- TASK BRIEF: Beginning with the line below that contains "Screen dimensions: 1266x952" and ending with the line that contains "This screenshot has height=896, width=1324.", copy every line exactly. Copy nothing else.

- RECORDS SUPPLIED:
/---
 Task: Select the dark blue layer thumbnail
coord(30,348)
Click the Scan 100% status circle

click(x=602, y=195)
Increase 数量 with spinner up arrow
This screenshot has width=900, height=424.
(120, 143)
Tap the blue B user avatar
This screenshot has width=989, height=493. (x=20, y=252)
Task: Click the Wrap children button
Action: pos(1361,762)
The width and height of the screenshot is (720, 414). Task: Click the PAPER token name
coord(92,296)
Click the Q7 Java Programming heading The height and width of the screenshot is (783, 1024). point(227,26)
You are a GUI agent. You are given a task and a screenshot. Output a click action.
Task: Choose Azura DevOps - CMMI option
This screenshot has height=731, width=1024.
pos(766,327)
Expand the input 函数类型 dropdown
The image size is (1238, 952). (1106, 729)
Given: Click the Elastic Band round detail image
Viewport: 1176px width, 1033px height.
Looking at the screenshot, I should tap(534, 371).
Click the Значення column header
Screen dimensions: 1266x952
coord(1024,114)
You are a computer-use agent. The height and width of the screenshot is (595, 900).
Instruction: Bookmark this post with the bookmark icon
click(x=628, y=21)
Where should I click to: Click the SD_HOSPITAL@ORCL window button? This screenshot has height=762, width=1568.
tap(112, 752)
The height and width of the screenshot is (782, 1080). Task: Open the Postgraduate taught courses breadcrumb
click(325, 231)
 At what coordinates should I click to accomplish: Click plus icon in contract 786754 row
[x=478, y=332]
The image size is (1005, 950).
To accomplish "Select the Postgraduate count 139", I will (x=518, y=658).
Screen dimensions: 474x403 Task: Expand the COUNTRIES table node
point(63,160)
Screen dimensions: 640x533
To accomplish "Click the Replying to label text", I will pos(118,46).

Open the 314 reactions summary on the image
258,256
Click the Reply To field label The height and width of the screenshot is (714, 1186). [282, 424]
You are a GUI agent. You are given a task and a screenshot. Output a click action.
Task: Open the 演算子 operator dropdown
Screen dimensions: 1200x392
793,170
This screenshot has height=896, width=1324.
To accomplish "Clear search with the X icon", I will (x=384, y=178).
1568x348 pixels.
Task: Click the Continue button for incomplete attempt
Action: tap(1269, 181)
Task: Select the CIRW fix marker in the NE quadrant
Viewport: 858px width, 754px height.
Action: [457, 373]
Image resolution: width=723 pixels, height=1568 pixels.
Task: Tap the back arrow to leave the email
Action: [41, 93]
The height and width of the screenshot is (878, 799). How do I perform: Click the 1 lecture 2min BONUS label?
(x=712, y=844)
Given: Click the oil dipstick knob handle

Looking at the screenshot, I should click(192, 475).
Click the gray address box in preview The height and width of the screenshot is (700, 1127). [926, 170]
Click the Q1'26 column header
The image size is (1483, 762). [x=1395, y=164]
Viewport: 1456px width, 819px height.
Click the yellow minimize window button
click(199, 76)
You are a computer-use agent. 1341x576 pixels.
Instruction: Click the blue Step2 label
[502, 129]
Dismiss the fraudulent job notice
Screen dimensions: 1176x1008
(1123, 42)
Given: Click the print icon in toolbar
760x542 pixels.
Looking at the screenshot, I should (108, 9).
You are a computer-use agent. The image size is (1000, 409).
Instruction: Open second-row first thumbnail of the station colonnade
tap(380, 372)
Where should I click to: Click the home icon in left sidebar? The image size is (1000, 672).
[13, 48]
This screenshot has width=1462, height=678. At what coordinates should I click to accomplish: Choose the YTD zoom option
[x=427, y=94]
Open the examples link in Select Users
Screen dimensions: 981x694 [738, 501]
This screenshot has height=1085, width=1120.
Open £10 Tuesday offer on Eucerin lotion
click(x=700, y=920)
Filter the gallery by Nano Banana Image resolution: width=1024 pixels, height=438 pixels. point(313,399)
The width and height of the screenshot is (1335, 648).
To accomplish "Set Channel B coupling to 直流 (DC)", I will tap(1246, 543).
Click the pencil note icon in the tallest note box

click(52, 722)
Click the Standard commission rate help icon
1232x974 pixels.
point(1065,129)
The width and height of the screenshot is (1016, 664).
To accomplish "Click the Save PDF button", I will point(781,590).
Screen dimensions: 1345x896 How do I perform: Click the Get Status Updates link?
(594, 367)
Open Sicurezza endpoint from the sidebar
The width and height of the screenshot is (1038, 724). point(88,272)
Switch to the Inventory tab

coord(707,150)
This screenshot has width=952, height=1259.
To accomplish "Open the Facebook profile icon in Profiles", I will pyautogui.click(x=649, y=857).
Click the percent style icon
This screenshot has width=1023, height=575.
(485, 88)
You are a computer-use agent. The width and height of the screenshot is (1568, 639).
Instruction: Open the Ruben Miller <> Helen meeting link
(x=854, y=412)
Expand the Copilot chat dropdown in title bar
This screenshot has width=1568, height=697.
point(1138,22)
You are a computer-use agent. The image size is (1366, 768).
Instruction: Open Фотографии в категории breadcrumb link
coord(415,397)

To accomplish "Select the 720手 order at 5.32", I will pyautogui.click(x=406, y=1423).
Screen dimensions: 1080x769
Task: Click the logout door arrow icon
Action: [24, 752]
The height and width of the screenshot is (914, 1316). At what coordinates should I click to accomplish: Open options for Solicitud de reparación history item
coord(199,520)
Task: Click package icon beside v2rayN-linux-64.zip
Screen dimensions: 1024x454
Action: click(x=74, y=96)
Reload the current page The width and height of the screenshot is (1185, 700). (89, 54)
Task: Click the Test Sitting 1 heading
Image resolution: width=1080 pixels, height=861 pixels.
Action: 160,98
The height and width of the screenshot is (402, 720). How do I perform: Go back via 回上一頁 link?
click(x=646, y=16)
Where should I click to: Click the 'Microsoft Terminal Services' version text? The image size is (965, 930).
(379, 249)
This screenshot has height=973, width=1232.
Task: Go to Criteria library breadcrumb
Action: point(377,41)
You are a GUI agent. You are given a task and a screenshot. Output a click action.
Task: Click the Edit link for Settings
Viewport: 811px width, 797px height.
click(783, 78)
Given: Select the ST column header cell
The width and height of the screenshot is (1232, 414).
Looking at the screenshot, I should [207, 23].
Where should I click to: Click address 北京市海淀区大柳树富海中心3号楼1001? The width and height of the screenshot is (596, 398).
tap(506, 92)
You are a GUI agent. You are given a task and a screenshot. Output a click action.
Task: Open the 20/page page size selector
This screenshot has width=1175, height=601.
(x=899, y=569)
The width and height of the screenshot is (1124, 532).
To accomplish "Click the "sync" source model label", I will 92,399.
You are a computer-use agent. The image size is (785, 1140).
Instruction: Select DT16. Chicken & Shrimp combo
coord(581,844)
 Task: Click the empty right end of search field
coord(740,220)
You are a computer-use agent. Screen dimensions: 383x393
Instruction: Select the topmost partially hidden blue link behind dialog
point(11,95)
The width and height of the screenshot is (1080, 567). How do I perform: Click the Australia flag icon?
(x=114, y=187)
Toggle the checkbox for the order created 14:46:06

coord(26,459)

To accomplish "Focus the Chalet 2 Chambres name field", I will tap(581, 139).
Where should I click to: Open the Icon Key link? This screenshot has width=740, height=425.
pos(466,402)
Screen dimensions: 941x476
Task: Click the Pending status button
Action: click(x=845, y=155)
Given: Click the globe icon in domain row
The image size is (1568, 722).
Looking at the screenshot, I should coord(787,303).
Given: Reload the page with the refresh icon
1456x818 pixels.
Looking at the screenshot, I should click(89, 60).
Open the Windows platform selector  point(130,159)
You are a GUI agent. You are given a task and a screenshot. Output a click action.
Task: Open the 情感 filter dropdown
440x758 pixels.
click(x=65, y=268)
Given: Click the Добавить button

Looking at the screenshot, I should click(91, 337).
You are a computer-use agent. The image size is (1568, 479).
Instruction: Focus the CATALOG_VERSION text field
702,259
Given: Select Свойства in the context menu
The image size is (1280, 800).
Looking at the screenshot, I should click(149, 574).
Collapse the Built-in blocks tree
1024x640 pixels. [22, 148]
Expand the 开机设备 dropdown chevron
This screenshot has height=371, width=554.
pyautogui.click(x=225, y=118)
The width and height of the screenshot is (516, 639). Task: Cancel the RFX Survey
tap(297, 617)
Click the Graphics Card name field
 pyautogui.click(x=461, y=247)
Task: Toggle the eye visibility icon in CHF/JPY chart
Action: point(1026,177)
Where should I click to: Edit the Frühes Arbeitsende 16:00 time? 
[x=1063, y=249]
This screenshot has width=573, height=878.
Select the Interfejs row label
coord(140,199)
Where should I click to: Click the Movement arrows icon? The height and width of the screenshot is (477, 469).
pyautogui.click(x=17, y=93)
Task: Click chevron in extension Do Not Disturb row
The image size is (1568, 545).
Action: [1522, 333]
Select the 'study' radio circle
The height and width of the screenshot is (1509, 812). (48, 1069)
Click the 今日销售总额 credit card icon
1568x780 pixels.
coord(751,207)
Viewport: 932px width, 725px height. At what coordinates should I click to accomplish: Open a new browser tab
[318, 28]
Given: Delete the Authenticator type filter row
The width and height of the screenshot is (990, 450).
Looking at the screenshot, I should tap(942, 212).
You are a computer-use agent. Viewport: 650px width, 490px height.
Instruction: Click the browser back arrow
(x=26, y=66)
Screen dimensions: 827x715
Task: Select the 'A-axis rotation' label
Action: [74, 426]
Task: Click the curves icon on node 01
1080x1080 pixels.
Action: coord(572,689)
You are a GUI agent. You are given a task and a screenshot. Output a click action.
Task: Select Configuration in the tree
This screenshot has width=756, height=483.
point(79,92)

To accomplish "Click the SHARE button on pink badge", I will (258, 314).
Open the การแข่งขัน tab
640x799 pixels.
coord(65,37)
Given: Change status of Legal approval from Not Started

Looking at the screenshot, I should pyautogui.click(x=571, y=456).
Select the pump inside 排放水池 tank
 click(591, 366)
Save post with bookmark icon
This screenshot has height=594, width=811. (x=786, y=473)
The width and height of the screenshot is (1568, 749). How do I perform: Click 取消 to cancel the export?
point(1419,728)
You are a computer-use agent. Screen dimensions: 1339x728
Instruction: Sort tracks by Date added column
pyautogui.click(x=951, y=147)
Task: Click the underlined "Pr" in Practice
\---
- ANSWER SECTION:
Screen dimensions: 1266x952
coord(1024,114)
You are a computer-use agent. The height and width of the screenshot is (595, 900).
Instruction: Bookmark this post with the bookmark icon
click(x=628, y=21)
Where should I click to: Click the SD_HOSPITAL@ORCL window button? This screenshot has height=762, width=1568.
tap(112, 752)
The height and width of the screenshot is (782, 1080). Task: Open the Postgraduate taught courses breadcrumb
click(325, 231)
 At what coordinates should I click to accomplish: Click plus icon in contract 786754 row
[x=478, y=332]
The image size is (1005, 950).
To accomplish "Select the Postgraduate count 139", I will (x=518, y=658).
Screen dimensions: 474x403 Task: Expand the COUNTRIES table node
point(63,160)
Screen dimensions: 640x533
To accomplish "Click the Replying to label text", I will pos(118,46).

Open the 314 reactions summary on the image
258,256
Click the Reply To field label The height and width of the screenshot is (714, 1186). [282, 424]
You are a GUI agent. You are given a task and a screenshot. Output a click action.
Task: Open the 演算子 operator dropdown
Screen dimensions: 1200x392
793,170
This screenshot has height=896, width=1324.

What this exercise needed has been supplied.